↓
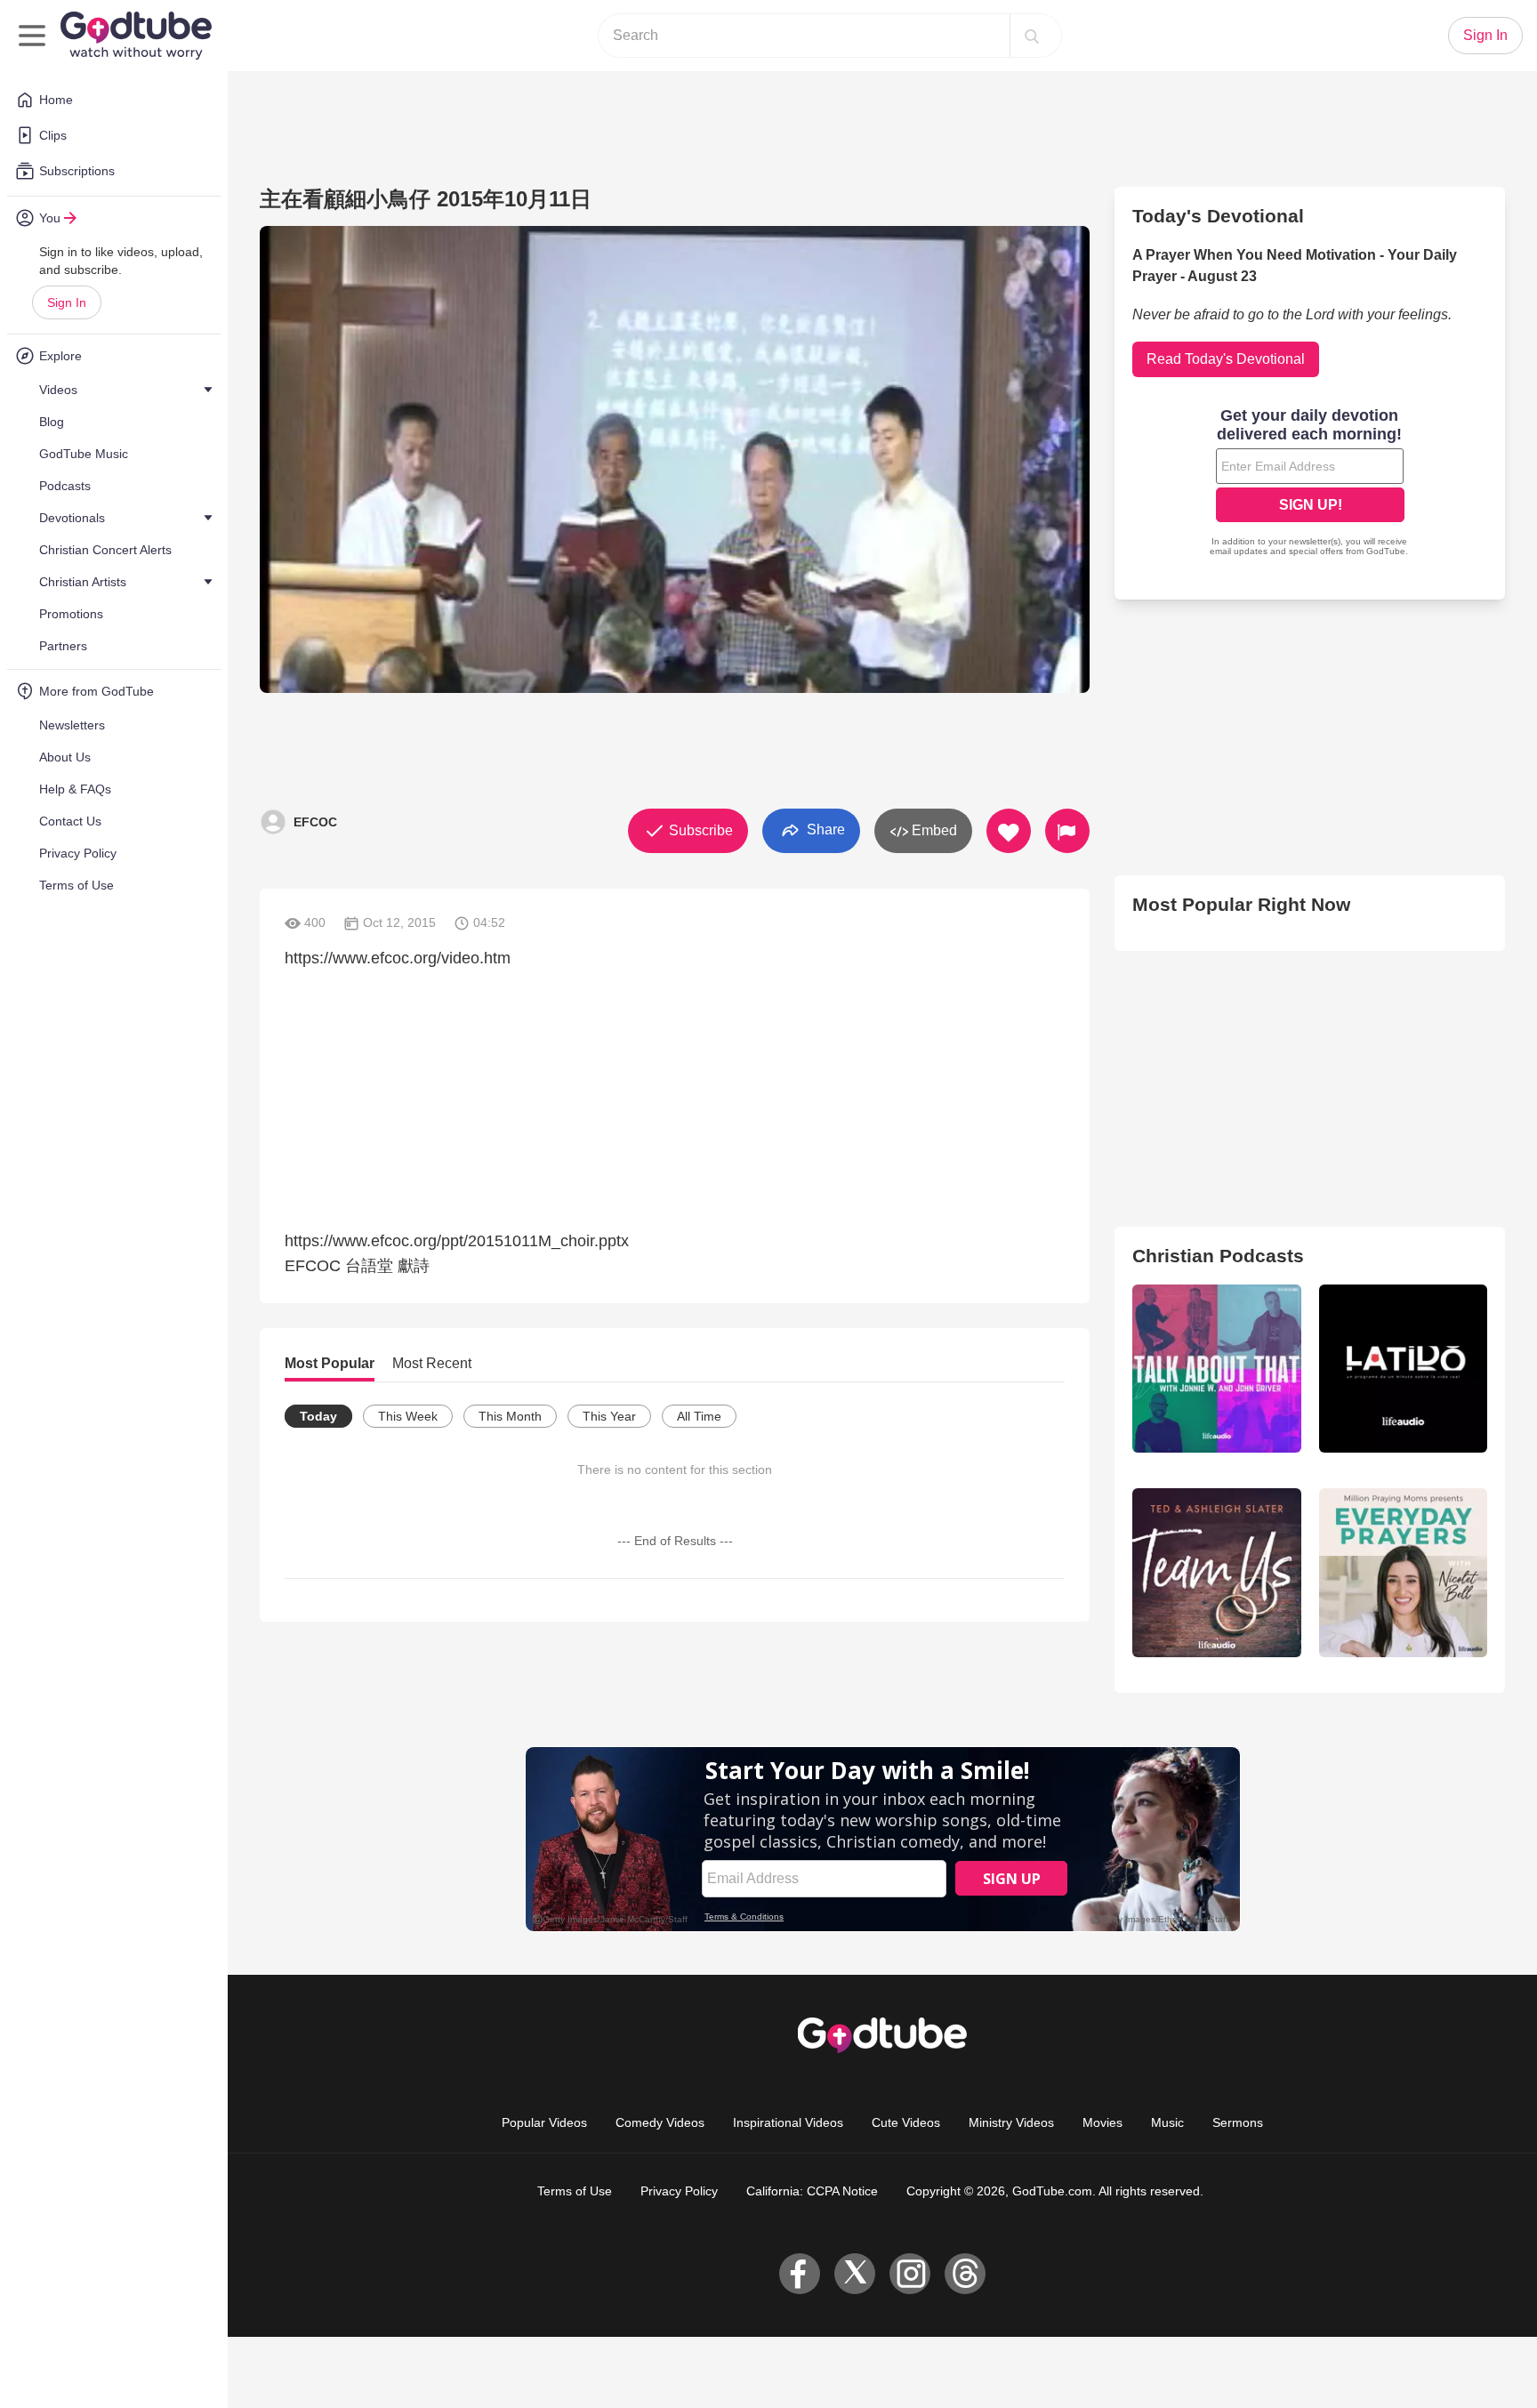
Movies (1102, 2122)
↑
↓
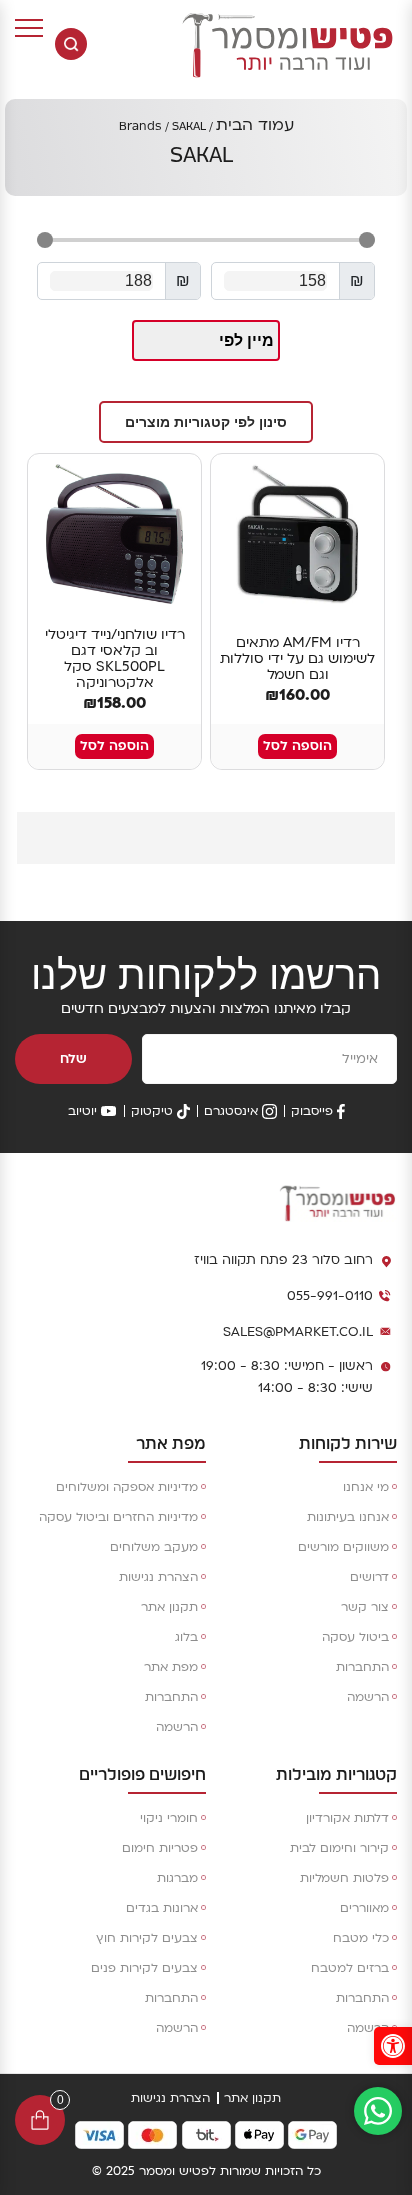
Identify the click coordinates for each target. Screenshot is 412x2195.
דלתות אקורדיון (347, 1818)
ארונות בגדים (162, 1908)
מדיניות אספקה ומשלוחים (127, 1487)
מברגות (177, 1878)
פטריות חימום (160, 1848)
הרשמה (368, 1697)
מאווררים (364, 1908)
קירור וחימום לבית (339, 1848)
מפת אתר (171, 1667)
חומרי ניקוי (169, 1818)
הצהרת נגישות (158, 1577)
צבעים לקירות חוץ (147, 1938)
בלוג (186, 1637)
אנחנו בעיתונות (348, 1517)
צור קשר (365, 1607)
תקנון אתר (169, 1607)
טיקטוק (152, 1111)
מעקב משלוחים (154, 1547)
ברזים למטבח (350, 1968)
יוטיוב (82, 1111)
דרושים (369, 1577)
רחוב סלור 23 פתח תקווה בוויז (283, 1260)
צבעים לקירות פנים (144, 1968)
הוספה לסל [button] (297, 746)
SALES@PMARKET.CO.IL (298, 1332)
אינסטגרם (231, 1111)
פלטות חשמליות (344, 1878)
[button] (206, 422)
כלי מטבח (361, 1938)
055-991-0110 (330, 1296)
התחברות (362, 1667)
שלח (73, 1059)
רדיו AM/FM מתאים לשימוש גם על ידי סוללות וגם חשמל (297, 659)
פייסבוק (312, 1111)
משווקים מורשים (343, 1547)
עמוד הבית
↑
(WORK TO COMPLETE): Your answer must consist solely of the lines above between the line holding "ארונות בגדים (162, 1908)" and the line holding "דרושים (369, 1577)", inclusive, copied exactly.

(ANSWER BELOW):
ארונות בגדים (162, 1908)
מדיניות אספקה ומשלוחים (127, 1487)
מברגות (177, 1878)
פטריות חימום (160, 1848)
הרשמה (368, 1697)
מאווררים (364, 1908)
קירור וחימום לבית (339, 1848)
מפת אתר (171, 1667)
חומרי ניקוי (169, 1818)
הצהרת נגישות (158, 1577)
צבעים לקירות חוץ (147, 1938)
בלוג (186, 1637)
אנחנו בעיתונות (348, 1517)
צור קשר (365, 1607)
תקנון אתר (169, 1607)
טיקטוק (152, 1111)
מעקב משלוחים (154, 1547)
ברזים למטבח (350, 1968)
יוטיוב (82, 1111)
דרושים (369, 1577)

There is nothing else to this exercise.